#### What to produce
Continue the forum post below on extracting only the href links with BeautifulSoup, starting right after its final sentence.

--- start Given passage ---

3

If I use the following function I can grab the text and link I need from a website:

def get_url_text(url):
    source = requests.get(url)
    plain_text = source.text
    soup = BeautifulSoup(plain_text)
    for item_name in soup.findAll('li', {'class': 'ptb2'}):
        print(item_name.string)
        print (item_name.a)

get_url_text('https://www.residentadvisor.net/podcast.aspx')

returns:

RA.532 Marquis Hawkes
<a href="/podcast-episode.aspx?id=532"><h1>RA.532 Marquis Hawkes</h1></a>
RA.531 Evan Baggs
<a href="/podcast-episode.aspx?id=531"><h1>RA.531 Evan Baggs</h1></a>
RA.530 MCDE vs Jeremy Underground

If I only want the href link instead of the tags etc surrounding it do I need to use a regex or is there another method within BeautifulSoup?

Desired output is:

RA.532 Marquis Hawkes
https://www.residentadvisor.net/podcast-episode.aspx?id=532

for each similar element.

--- end Given passage ---
--- start Dataset content ---

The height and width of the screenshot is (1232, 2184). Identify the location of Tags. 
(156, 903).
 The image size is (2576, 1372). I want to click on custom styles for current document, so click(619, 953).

--- end Dataset content ---

#### Result of the task
nipy
  • 5,138
  • 5
  • 31
  • 72
  • Possible duplicate of [Extracting an attribute value with beautifulsoup](http://stackoverflow.com/questions/2612548/extracting-an-attribute-value-with-beautifulsoup) – Daniel Sep 07 '16 at 21:15
  • @DanielG I looked at the linked post and would not have been able to resolve this scenario using the information it contains. The answer below from ewcz is very useful. – nipy Sep 07 '16 at 21:22
  • `output = inputTag[value]` (where `inputTag=item_name.a`; and `value='href'` in your case) is very similar to what you were looking for, as described in the first answer of said post. But I'm glad you found an answer and your problem is solved now. – Daniel Sep 07 '16 at 21:31
  • Thanks for explaining DanielG. – nipy Sep 07 '16 at 21:34

1 Answers1

3

you can use print(item_name.a['href']) and (if needed) prepend the prefix https://www.residentadvisor.net (since the links in the webpage are used in a form without explicit scheme and netloc part - for example, /podcast-episode.aspx?id=528)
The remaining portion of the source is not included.